▸ Tus tareas
A. Responde según el hilo sobre el banco de pruebas:
(i) ¿Qué dos datos deben ingresar al PC?
(ii) ¿Cuántos pines del puerto paralelo se pueden usar como entradas, según la primera respuesta?
(iii) ¿Qué puerto conviene más si no se van a sacar datos, según esa misma respuesta?
B. Reescribe el fragmento del hilo sobre el banco de pruebas que va entre "# Computarizar un" y "hacerlo bastante preciso.", ambos incluidos, y reemplaza "balanza" por "báscula".

▸ Página

———

# Computarizar un Banco de Pruebas



## gertzen (Mar 22, 2006)

Buenas,

soy 0 km en el foro, estuve leyendo un rato los contenidos en busca de alguna respuesta sin antes armar un thread al pedo y que me reten con toda la razon del mundo    pero bue, aqui los molesto.

Como bien dice el asunto, tengo que computarizar un banco de pruebas. Los unicos datos que debo hacer ingresar al PC son las RPM del motor y los KG/f que hace sobre una balanza.

Anduve revolviendo por ahi y llegue a la conclusion (nose si errada) de que me conviene el puerto paralelo. En sintesis, tengo que capturar la señal de RPM (pense en convertir los pulsos del sensor en un numero binario con una resolucion de 8 bits) y capturar la señal de la balanza con una resolucion de 6 bits, como para hacerlo bastante preciso. 

Si ven que no es muy jodido y se pueden agregar mas lecturas, onda temperatura del motor, presion de aceite, etc, bienvenidas son las sugerencias.


Espero no ser delirante con lo que pido, graciassss


----------



## EinSoldiatGott (Mar 22, 2006)

gertzen dijo:
			
		

> Buenas,
> 
> soy 0 km en el foro, estuve leyendo un rato los contenidos en busca de alguna respuesta sin antes armar un thread al pedo y que me reten con toda la razon del mundo    pero bue, aqui los molesto.
> 
> ...



Claro que se pueden más, pero sería más comodo con un pic.

Pero sin él, encuentro este detalle, del puerto paralelo puede utilizar 5 pines como entradas (tal vez más pero no se como )
Entonces sus lecturas son 14 bits, por tanto o necesitaría hacer un arreglo de compuertas o un registro de corrimiento.

Como salidas, solo tiene 8, n o se si también valla a sacar datos.

Eso sería, que le parece??? que decide??? Yo también creo que la mejor opción sería el paralelo, por su variasa slidas pero si no va a sacar datos, pues mejor el serial.

Saludos


----------



## gertzen (Mar 23, 2006)

EinSoldiatGott, 

mil gracias x tu respuesta, sabes que no cazo un fulbo del puerto serial por eso me tire mas al paralelo. Imaginate, romperia las OO preguntando... "y donde esta ese puerto?", "anda con corriente tambieeen???"... naaa ni da, por eso le tire al paralelo.

———

▸ Material proporcionado
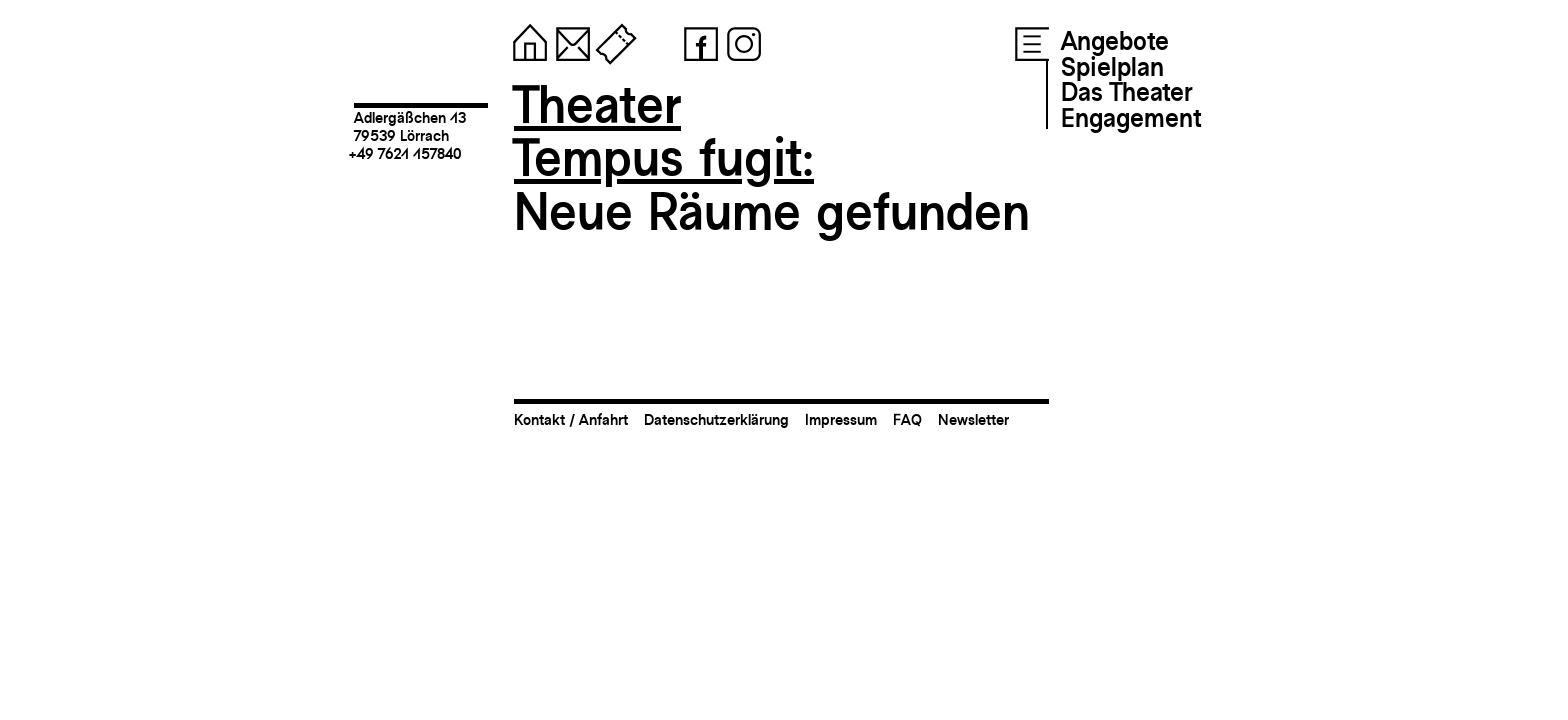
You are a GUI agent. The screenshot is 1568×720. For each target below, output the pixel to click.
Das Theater (1126, 92)
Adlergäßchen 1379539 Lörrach (410, 126)
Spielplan (1112, 67)
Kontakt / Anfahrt (571, 419)
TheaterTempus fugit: (664, 131)
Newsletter (973, 419)
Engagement (1131, 118)
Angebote (1115, 41)
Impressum (841, 419)
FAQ (907, 419)
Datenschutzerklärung (716, 419)
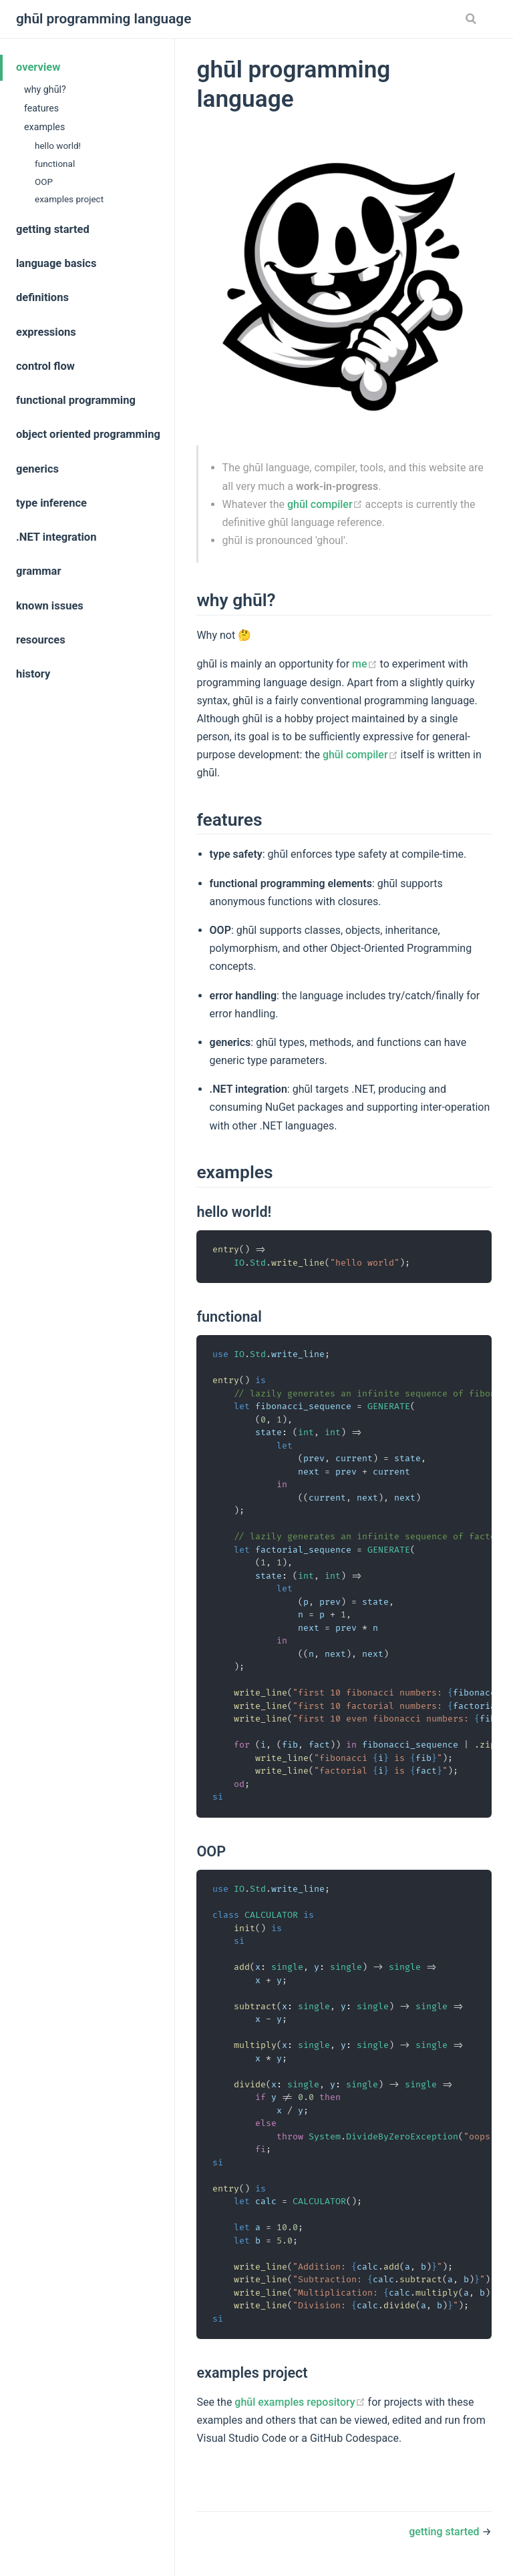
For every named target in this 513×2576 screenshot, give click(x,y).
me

———

▸ Las respuestas
A.
(i) Las RPM del motor y los KG/f que hace sobre una balanza.
(ii) 5 pines.
(iii) El serial.

B.
# Computarizar un Banco de Pruebas



## gertzen (Mar 22, 2006)

Buenas,

soy 0 km en el foro, estuve leyendo un rato los contenidos en busca de alguna respuesta sin antes armar un thread al pedo y que me reten con toda la razon del mundo    pero bue, aqui los molesto.

Como bien dice el asunto, tengo que computarizar un banco de pruebas. Los unicos datos que debo hacer ingresar al PC son las RPM del motor y los KG/f que hace sobre una báscula.

Anduve revolviendo por ahi y llegue a la conclusion (nose si errada) de que me conviene el puerto paralelo. En sintesis, tengo que capturar la señal de RPM (pense en convertir los pulsos del sensor en un numero binario con una resolucion de 8 bits) y capturar la señal de la báscula con una resolucion de 6 bits, como para hacerlo bastante preciso.